The searching need to know the terrain was obvious, too, when the quartermaster was directed in General Orders to assign four good guides to each division who were to remain close to the division commanders and ready for any sudden call. “These men,” the orders stressed, “must have a competent knowledge of all the roads, paths and cloves laying between this encampment and the river, about the Forest of Deane and towards Haverstraw.”
The Virginia division was ordered to post fifty men on the Clove Road on the right of their encampment; the Maryland division a like number on the Haverstraw road leading from June’s, and Colonel Otho Williams of the 6th Maryland was sent with a detachment to the Forest – the hub of it all – to relieve the light infantry that had been sent to reinforce Malcom. Hamilton, from headquarters, offered advice to the Marylander: “Mind your eye my boy, and if you have an opportunity, fight damned hard!”
Washington made a special point to commend Malcom and his militia for their swift action in taking post on the crossroad when the encirclement of West Point had seemed a possibility five days earlier – even though the British never attempted such a move – and he extended his “warmest thanks for the zeal and alacrity with which they turned out upon the present interesting occasion”, and suggested that Williams consult with the Scot “on acct. of his having great knowledge of the grounds and passes”.
The real work of defense was going on at West Point where the outlying approaches were all blocked with felled trees and the garrison was working feverishly day and night to strengthen the forts, which was to continue all summer and into the autumn.
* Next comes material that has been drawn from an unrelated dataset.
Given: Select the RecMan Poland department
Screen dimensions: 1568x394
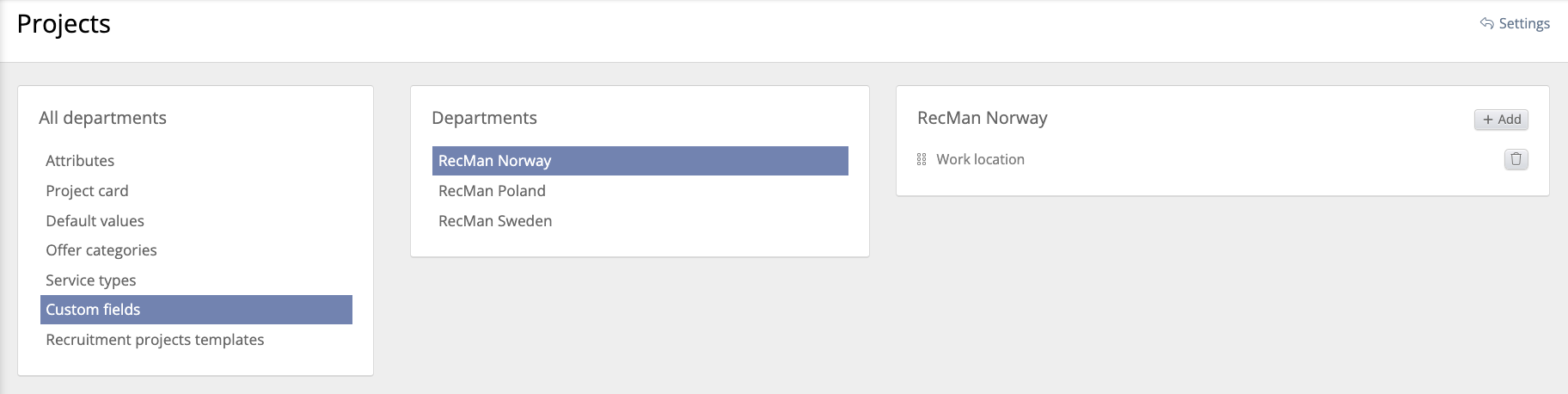Looking at the screenshot, I should 492,191.
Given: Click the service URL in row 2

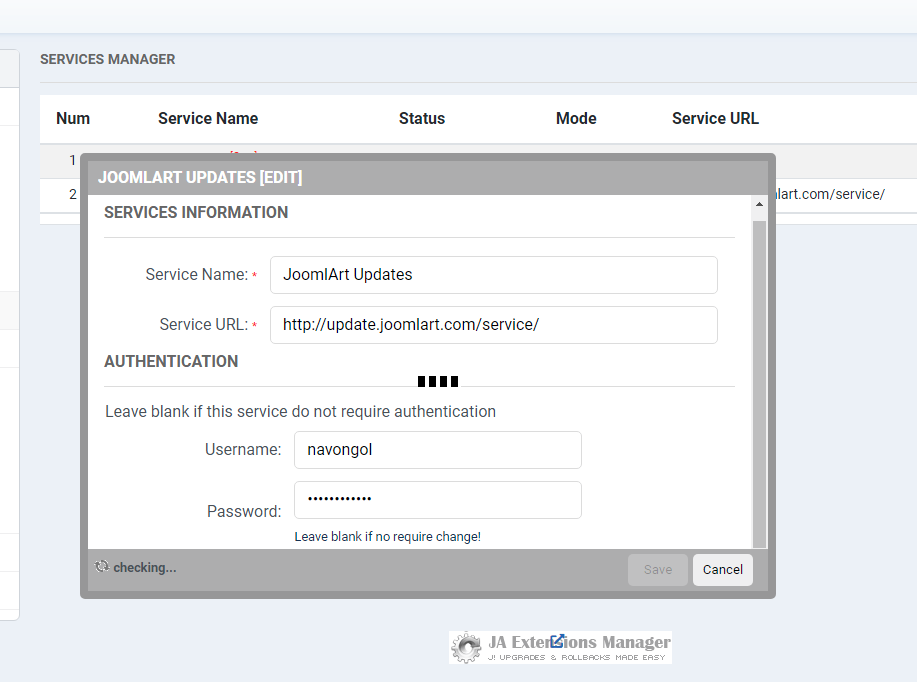Looking at the screenshot, I should [830, 194].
What the enemy intended was uncertain, puzzling, inexplicable. Colonel Jeremiah Wadsworth, for one, felt it was but a matter of time and as soon as the British received reinforcements "we shall have some serious business among those dreary Hill & dales”. In the Maryland camp near Earl's, de Kalb, the German giant who preferred walking to riding and was able to cover twenty to thirty miles a day on foot, wrote on June 10: “It would seem that a severe and exhausting campaign is before us. If we remain here much longer, we shall be compelled by want of forage to send our horses away from the camp.” He was one who could appreciate the problems of supply that Greene had to contend with.
On June 13, preparing for the eventuality of attack, Washington drew up an order of battle to govern the disposition and movement of the army and West Point garrison, in accordance with which the Virginia, Maryland and Pennsylvania divisions were to advance from their encampments to the Forest of Dean, and a battalion from Stirling's division was to be sent out onto Haverstraw road from June's as a cover for the army's right to prevent it from being turned; and, after detailing deployments within the mountains, if a mishap or separation of troops should take place, the first place of rendezvous was to be headquarters at Smith's tavern and the second, if circumstances required, at Chester, seven miles farther inland. Two days later, Washington issued orders that a corps of light infantry be formed, whereby sixteen companies drawn from the three divisions in the Clove were organized into four battalions, and the command assigned later in the month to Brigadier-General Anthony Wayne. Barely little more than a month later, Wayne's diverse corps was to cover itself with glory and become the toast of the Continental Army.